Sustainability and the bottom line
February 4, 2020 By Maddi Badiola
The Nature Conservancy called aquaculture a “compelling investment opportunity with meaningful impact.” Particularly about recirculating aquaculture systems (RAS), one thing is clear: talking about RAS is talking about sustainability and as such, operating sustainably means that every link of the production chain has to commit to such a statement.
The American Cleaning Institute (ACI) recently launched a sustainability report detailing its strategies for taking bolder collective actions. ACI is typical of many industrial sectors that recognize the driving social, environmental and economical forces that demand increased transparency, reduced emissions, respect for nature, and positive global impacts.

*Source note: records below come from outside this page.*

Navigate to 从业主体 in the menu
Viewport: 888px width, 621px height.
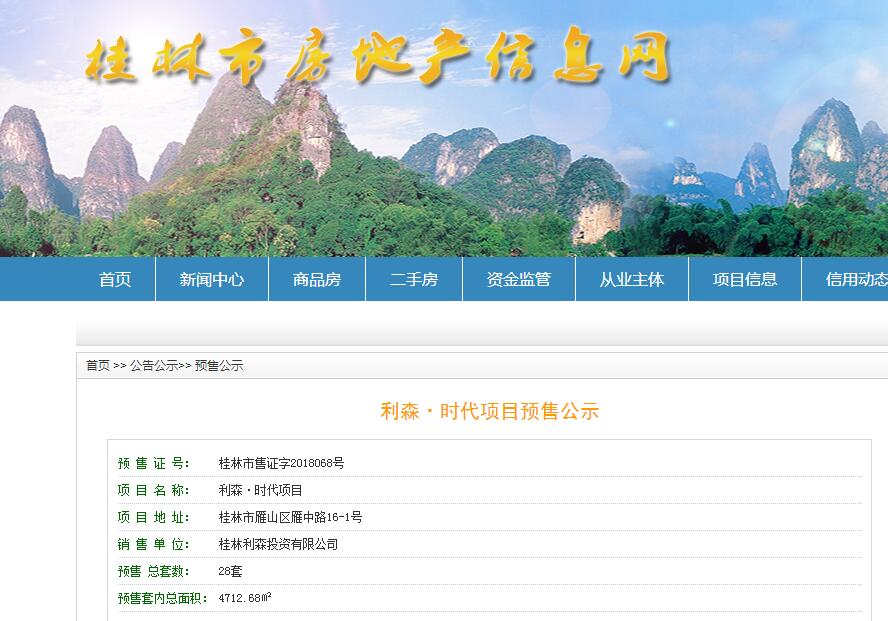632,280
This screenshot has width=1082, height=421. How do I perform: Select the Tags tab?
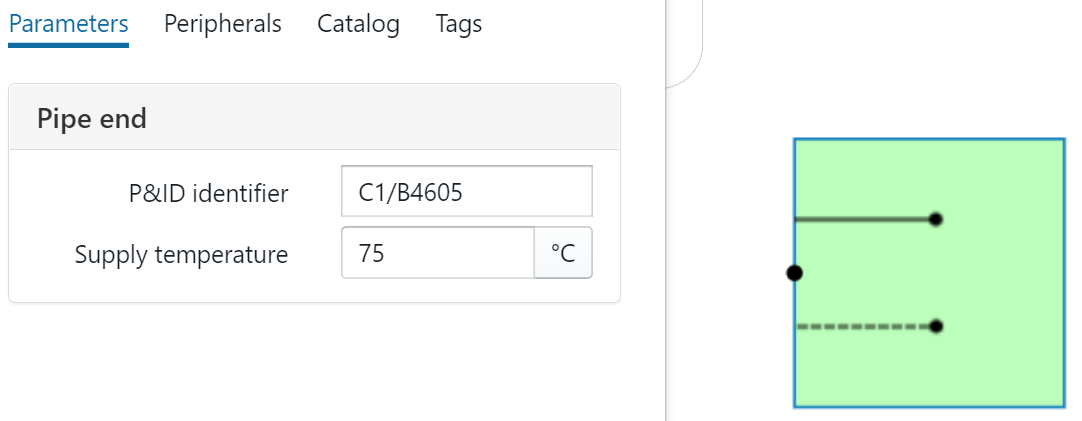click(459, 24)
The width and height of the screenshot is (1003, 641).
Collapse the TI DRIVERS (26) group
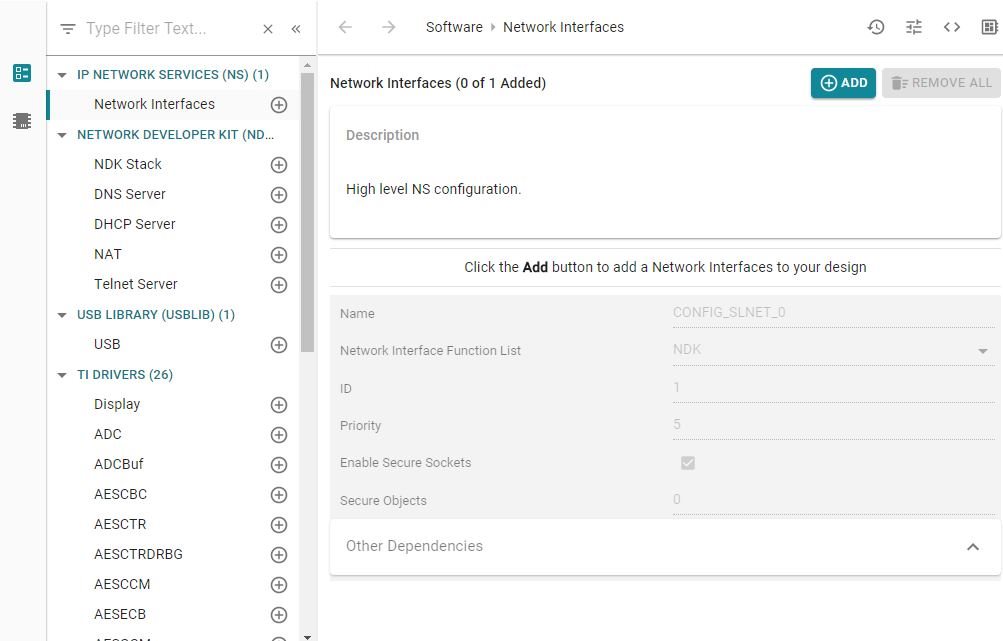pyautogui.click(x=63, y=375)
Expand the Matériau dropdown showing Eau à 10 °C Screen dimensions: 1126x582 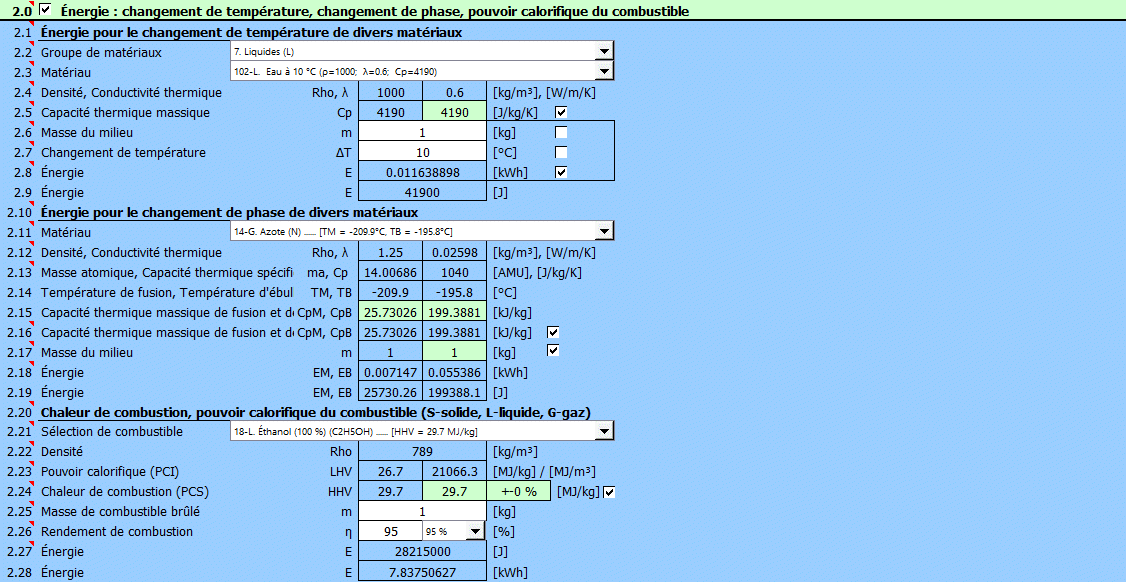603,72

Within these goals and strategies are the pressing opportunities to embrace a more circular/sustainable economy, think bigger, be fearless, and be more innovative – generating returns alongside positive social and environmental impacts.
Many parts of the supply chain are prone to detrimental health and environmental impacts and it is there where the transparency requested by consumers obligate managers to prioritize responsible practices. At the end, great quality fish in the plate means a happy fish in the tank.
And where does efficiently used energy fit in this process? In the generation of positive global impacts while producing fish.
Making the right choice
Companies now have access to an expanding menu of innovative clean energy alternatives, and choosing the best options depends upon the unique circumstances of each business and project location. But the choice has to be done. Thus, company managers, during planning and design activities should have answers for different questions, such as: energy efficiency with renewable options, is that necessary and/or viable? Is that the best option for my company? Is my company eligible for funding to implement cleaner technologies? Will the company be located in a place with easy access for such alternatives?
It is true that access to government incentives and/or promotions offered by energy providers are making green projects more viable. The investment required for cleaner technologies is still higher than for the conventional energy sources, although their implementation could be a way to enhance incomes via different marketing strategies. As such, the best option is taking the long view. After the financing pays off, the energy saving benefits continue for years, benefiting company’s profitability economically and globally.
One of the most important steps is to be in contact with experts in the field of different energy sources, building insulation, roofing, lighting. Every energy-using component (both active and/or passive elements) has to be taken into account in the designing process.
At the same time, a sustainability plan including energy efficiency as one of the pillars should answer questions such as: What are the benefits of sustainability and energy-efficiency investments? Will my customers value companies committed to sustainability over others when making purchasing decisions? How much will the expenditure be on building and energy-related equipment maintenance? What federal, state and local tax benefits and other resources are available to companies that invest in energy efficiency and sustainability? Is there any cost-reduction opportunities for my company, including green buildings, energy-efficient lighting, and solar and wind energy options?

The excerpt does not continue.